When placing water in a freezer, the expectation is that cooler water will freeze first. The process of freezing involves water molecules giving up energy to the environment until they slow down enough to lock into the crystalline structure of ice. Since water’s freezing point is precisely 32 degrees Fahrenheit or 0 degrees Celsius, any water above this temperature must first cool down to this threshold before solidification can begin. The common-sense assumption is that the starting temperature difference determines the time it takes, meaning colder water should always win the race.

The Mpemba Effect: When Hot Water Freezes First

Despite the logic of basic thermodynamics, centuries of observation suggest that under certain specific conditions, hotter water can, in fact, freeze faster than identical cold water. This strange phenomenon is known as the Mpemba Effect, named for a Tanzanian student, Erasto Mpemba, who brought the observation to modern scientific attention in the 1960s. While making ice cream in school, Mpemba noticed that his mixture, which he had rushed to place into the freezer while still hot, solidified before the mixtures that had been allowed to cool first.

Similar accounts date back to ancient times, with thinkers like Aristotle and Francis Bacon noting the peculiar behavior of pre-warmed water. Mpemba’s persistent questioning and subsequent collaboration with physicist Denis Osborne cemented the observation in the scientific literature, defining the effect as when a hot liquid freezes more quickly than an initially colder one under similar conditions. The Mpemba Effect remains a debated topic among physicists.

Standard Thermodynamics of Freezing

The standard scientific explanation for why cold water usually freezes faster relies on the principles of heat transfer and the need for nucleation. Cooling water from 100°F down to 32°F requires the removal of significantly more energy than cooling water from 40°F to 32°F. This heat loss occurs through a temperature gradient; the greater the difference between the water temperature and the surrounding environment, the faster the heat energy is transferred away.

Once water reaches 32°F, it must begin the process of crystallization. This process requires a nucleus, or a tiny seed particle, around which the ice structure can form. Impurities, dust, or microscopic irregularities on the container walls serve as these nucleation sites, allowing the freezing process to start.

If the water is exceptionally pure and lacks these sites, it can exhibit a state called supercooling, remaining a liquid even when its temperature drops well below the standard freezing point. The time it takes for a liquid to freeze is dependent on the cooling rate and the unpredictable timing of this nucleation event.

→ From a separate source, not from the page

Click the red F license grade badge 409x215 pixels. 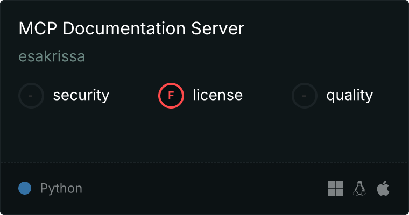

Scientific Mechanisms Driving the Anomaly

The various proposed explanations for the Mpemba Effect suggest that the initial heating alters the physical properties of the water, giving it an advantage during the cooling phase.

Evaporation and Mass Loss

One straightforward theory involves mass loss through evaporation, which occurs much faster in hot water. Rapid evaporation removes a small amount of mass, leaving less water to freeze, and carries away significant heat energy through evaporative cooling. This volume reduction means the hot water has a smaller amount of liquid to cool down and solidify.

Dissolved Gases

Another factor is the concentration of dissolved gases, such as oxygen and carbon dioxide, which are expelled when water is heated. Colder water retains a higher concentration of these gases, which can interfere with the molecular arrangement necessary for ice crystal formation. By pre-heating the water, these gases are driven out, creating a purer sample that may freeze more readily once it reaches the supercooled state.

Convection Currents

The internal movement of the water, known as convection, also plays a role in heat transfer. Hot water exhibits more vigorous convection currents, which efficiently circulate the warmest water to the surface where it can lose heat more quickly to the environment. This rapid movement facilitates a faster overall cooling rate by preventing a warm layer from insulating the rest of the liquid.

Hydrogen Bonds

More complex theories focus on the unique structure of water molecules, specifically the hydrogen bonds that link them together. Some researchers propose that heating water changes the configuration of these bonds. This structural change may allow the hot water to release energy more efficiently as it cools, essentially jump-starting the freezing process once it reaches the critical temperature.